Saturday, July 12, 2008

The Paint Mixer

Suppose you have an apparatus for mixing paint from two sealed, opaque cannisters and delivering the result into a third clear cannister. The process is simple enough: load the two starting cannisters, one on the left and the other on the right, turn the machine on, and wait for the third cannister to fill up. For the sake of simplicity, we'll assume that the apparatus works as indicated, doesn't get clogged or retain leftover paint from one operation to the next, and that we have an unambiguous and simplified definition for each possible color of paint we could use.

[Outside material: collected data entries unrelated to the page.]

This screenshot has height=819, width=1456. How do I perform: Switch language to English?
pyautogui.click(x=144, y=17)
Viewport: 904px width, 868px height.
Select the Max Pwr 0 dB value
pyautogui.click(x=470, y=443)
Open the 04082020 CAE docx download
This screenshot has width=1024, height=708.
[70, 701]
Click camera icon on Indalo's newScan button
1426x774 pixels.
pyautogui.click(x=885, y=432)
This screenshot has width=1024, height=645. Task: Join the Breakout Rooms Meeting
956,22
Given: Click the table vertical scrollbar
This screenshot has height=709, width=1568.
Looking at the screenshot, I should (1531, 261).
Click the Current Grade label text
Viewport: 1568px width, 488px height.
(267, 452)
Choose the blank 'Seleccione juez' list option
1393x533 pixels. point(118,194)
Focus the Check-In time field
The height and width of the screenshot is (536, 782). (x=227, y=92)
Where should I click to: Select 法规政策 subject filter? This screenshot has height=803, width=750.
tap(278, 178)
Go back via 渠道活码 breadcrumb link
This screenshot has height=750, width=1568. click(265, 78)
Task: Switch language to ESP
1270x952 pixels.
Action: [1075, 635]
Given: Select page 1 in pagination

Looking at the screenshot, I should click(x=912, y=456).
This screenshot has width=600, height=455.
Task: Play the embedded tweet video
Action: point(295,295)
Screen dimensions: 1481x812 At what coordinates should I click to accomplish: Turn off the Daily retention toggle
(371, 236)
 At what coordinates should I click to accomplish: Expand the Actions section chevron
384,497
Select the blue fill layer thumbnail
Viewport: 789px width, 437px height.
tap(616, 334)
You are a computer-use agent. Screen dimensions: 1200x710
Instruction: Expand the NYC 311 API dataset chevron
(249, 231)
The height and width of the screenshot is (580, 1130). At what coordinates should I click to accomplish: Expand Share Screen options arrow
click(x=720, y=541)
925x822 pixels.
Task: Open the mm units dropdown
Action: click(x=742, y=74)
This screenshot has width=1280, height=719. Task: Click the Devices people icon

You take a sealed cannister of paint that says "Yellow", and another that says "Blue", and you load them into the machine, and low and behold green paint fills up the third cannister. The question now becomes, what can you say with certainty about the first two cannisters of paint? You can't say that they are labeled correctly (they could be reversed, after all, and you'd still get the same result). Hell, both could be simply filled with green paint. A better test would be to put two cannisters labeled yellow through the machine, and see if you get yellow out of the deal...but even then, you're assuming that every cannister is labeled with equal accuracy or inaccuracy.

The limitation on what you can or can not know is clear: the cannisters you start with are sealed and opaque, so unless you change those conditions somehow you will always be operating under a certain amount of assumption. That's the essential lesson of the Paint Mixer Problem - to comprehend the constraints on your own understanding and to acknowledge them.

It isn't practical (or even feasible) to insist upon 100% transparency, disclosure, and detail from life's paint mixers, relationships, job interviews, or whatever, but it is probably a good idea to be aware of the limitations on your perspective and understanding in any endeavor. It's always nice to know what you're working with, what you can count on, and what is entirely out of your control.

That being said, sometimes all you want is the goddamned green paint, and you don't care if it's made from yellow and blue or from ground puppies and someone else's dreams.